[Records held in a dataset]

** START **

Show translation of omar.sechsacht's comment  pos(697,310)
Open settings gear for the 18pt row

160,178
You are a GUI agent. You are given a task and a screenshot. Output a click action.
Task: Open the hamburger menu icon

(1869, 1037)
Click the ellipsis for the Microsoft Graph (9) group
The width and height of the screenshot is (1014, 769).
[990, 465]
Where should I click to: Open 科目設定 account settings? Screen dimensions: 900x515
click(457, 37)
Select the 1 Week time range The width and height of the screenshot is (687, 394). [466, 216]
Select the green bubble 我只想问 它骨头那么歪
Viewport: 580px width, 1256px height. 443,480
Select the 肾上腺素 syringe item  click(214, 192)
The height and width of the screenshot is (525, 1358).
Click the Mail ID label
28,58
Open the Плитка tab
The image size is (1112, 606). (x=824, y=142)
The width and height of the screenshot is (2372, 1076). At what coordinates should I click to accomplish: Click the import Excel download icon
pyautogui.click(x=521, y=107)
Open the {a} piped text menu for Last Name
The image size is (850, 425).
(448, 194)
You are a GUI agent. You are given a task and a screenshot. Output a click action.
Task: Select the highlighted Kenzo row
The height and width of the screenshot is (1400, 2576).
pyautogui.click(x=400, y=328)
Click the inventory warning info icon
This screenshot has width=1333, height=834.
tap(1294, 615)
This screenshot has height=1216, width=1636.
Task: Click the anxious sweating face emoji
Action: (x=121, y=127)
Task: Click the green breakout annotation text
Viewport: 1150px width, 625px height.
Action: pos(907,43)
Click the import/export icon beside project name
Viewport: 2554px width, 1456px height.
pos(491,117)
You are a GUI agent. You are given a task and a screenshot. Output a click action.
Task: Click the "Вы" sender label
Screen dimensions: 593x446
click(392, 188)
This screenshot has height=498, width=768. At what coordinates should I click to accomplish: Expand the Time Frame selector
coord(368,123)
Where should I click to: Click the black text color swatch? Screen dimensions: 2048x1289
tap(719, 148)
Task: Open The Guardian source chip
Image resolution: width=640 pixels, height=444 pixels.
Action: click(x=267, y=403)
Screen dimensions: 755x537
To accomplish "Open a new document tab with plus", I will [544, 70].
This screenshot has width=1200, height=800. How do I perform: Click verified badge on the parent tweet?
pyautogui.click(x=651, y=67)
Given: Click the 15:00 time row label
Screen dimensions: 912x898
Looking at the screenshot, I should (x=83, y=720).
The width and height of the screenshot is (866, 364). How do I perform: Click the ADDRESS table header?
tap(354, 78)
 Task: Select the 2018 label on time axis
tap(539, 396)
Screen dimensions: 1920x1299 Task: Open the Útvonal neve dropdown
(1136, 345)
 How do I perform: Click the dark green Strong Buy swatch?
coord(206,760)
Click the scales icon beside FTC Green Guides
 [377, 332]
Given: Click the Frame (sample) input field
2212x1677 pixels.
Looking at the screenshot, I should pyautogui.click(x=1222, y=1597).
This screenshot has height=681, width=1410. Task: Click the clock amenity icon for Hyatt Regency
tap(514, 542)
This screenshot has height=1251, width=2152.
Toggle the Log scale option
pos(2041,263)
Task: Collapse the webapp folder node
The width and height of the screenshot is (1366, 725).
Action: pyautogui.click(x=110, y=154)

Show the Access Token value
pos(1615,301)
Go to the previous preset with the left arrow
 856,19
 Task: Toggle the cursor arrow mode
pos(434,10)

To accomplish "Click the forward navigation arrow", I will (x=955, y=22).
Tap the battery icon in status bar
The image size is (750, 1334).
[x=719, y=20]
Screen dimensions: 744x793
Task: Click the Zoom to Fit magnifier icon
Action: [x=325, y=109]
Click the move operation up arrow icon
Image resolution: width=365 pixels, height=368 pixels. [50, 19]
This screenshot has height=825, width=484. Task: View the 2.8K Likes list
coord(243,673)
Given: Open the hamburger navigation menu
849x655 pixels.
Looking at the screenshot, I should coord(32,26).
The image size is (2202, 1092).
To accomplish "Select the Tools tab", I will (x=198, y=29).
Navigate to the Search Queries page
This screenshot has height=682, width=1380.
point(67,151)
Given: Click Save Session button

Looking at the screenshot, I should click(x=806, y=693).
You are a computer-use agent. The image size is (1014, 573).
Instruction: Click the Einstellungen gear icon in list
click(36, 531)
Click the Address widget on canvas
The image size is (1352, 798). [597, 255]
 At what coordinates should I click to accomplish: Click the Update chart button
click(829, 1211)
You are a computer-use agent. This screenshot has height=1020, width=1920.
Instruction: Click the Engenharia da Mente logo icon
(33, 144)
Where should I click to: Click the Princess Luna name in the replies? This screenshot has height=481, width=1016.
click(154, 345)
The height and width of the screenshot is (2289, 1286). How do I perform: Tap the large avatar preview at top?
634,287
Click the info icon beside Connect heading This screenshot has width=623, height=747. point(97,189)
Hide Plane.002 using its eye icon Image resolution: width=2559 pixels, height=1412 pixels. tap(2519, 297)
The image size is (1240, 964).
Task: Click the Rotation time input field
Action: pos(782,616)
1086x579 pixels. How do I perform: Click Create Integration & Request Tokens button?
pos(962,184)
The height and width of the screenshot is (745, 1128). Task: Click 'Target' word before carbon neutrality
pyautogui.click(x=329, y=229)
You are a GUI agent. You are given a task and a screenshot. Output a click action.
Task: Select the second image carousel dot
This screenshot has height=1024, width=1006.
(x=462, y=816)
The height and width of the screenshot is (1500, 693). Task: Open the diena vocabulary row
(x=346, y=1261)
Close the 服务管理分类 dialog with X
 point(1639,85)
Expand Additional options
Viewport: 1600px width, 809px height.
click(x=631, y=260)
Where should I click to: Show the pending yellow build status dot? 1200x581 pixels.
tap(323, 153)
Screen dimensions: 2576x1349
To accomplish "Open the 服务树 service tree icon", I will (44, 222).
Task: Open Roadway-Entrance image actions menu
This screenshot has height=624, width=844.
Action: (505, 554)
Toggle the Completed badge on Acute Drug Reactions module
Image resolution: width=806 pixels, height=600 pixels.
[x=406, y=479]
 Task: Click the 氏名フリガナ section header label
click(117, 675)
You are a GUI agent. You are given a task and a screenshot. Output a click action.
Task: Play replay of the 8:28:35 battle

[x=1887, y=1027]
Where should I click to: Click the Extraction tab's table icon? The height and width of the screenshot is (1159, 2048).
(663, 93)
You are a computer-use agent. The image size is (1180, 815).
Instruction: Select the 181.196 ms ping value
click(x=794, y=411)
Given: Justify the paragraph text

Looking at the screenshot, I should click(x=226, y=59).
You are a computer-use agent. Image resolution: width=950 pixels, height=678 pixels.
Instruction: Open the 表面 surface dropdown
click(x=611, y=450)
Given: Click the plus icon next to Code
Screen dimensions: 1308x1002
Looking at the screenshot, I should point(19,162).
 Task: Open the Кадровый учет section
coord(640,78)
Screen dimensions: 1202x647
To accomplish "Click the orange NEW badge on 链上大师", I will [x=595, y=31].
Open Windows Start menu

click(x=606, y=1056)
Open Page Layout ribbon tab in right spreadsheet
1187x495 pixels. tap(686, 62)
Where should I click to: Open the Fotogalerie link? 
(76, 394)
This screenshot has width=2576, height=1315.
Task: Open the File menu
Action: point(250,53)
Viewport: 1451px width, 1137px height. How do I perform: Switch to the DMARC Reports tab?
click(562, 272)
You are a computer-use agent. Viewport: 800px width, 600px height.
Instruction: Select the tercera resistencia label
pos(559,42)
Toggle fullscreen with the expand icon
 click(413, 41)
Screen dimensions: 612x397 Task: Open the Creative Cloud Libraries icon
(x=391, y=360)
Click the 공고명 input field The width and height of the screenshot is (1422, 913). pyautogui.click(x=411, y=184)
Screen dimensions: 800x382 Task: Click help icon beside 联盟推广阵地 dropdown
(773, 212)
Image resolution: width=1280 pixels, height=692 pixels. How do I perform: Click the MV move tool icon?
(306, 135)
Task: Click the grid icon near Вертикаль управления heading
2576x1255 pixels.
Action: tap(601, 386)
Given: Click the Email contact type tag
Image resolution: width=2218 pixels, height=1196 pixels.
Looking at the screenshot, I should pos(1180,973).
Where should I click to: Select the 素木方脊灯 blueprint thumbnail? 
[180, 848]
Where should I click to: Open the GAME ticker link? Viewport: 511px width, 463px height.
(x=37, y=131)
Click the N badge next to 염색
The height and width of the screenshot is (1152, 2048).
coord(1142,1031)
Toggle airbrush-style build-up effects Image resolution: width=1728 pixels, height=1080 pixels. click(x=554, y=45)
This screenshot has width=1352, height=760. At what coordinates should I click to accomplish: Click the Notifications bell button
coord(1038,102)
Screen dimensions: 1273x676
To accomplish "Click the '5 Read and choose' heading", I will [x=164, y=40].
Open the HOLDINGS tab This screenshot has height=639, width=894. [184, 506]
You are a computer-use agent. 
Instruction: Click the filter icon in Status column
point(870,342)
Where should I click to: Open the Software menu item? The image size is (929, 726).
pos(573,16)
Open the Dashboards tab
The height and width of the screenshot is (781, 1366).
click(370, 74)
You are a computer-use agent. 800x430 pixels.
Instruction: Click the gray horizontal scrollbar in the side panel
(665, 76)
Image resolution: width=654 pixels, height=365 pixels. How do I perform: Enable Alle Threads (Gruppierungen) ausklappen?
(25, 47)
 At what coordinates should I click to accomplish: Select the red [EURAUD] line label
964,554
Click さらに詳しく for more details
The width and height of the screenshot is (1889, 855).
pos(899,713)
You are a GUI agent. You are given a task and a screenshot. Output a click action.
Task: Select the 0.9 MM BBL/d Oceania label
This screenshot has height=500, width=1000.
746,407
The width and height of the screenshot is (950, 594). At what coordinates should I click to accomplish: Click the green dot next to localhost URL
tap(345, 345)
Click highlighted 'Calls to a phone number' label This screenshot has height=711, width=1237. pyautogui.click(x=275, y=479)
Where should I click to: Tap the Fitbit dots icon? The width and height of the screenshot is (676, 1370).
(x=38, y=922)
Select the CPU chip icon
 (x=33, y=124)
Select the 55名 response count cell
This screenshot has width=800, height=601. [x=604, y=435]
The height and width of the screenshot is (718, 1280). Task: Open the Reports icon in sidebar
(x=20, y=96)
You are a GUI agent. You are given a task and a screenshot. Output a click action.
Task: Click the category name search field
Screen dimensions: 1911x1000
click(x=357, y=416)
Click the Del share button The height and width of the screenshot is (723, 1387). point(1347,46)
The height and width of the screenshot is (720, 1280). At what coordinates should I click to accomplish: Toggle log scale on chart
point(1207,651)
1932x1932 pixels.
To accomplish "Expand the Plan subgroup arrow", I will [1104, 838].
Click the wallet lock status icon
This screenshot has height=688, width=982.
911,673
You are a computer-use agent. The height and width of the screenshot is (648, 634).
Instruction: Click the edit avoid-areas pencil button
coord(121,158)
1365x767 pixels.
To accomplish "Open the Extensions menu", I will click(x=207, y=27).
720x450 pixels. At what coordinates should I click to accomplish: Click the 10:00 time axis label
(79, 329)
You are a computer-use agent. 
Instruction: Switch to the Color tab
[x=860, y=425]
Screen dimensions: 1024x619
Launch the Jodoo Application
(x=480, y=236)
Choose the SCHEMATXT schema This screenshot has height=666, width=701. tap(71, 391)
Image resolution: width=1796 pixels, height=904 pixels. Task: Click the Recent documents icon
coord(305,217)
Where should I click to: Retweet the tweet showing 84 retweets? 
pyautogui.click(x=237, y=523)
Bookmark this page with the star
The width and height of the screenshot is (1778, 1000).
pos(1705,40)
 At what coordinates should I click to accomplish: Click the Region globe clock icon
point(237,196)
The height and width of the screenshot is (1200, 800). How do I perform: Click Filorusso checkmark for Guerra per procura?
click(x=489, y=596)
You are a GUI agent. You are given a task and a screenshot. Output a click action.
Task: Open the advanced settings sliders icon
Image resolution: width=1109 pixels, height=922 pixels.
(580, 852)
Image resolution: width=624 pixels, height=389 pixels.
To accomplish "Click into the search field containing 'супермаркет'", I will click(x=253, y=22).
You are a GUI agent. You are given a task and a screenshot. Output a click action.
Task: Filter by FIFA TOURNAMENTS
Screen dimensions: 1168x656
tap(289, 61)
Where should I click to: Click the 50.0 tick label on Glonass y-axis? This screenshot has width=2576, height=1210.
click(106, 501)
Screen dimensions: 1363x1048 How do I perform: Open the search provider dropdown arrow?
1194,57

** END **

== WHAT THIS TASK INVOLVES ==
Lay out the listing lines as a Markdown table with the columns Row and Line, numbering each row and skipping blank lines. Cover only the lines from the line with "The width and height of the screenshot is (950, 594)." up to and including the line with "point(1207,651)".

== WORKED SOLUTION ==
| Row | Line |
|---|---|
| 1 | The width and height of the screenshot is (950, 594). At what coordinates should I click to accomplish: Click the green dot next to localhost URL |
| 2 | tap(345, 345) |
| 3 | Click highlighted 'Calls to a phone number' label This screenshot has height=711, width=1237. pyautogui.click(x=275, y=479) |
| 4 | Where should I click to: Tap the Fitbit dots icon? The width and height of the screenshot is (676, 1370). |
| 5 | (x=38, y=922) |
| 6 | Select the CPU chip icon |
| 7 |  (x=33, y=124) |
| 8 | Select the 55名 response count cell |
| 9 | This screenshot has width=800, height=601. [x=604, y=435] |
| 10 | The height and width of the screenshot is (718, 1280). Task: Open the Reports icon in sidebar |
| 11 | (x=20, y=96) |
| 12 | You are a GUI agent. You are given a task and a screenshot. Output a click action. |
| 13 | Task: Click the category name search field |
| 14 | Screen dimensions: 1911x1000 |
| 15 | click(x=357, y=416) |
| 16 | Click the Del share button The height and width of the screenshot is (723, 1387). point(1347,46) |
| 17 | The height and width of the screenshot is (720, 1280). At what coordinates should I click to accomplish: Toggle log scale on chart |
| 18 | point(1207,651) |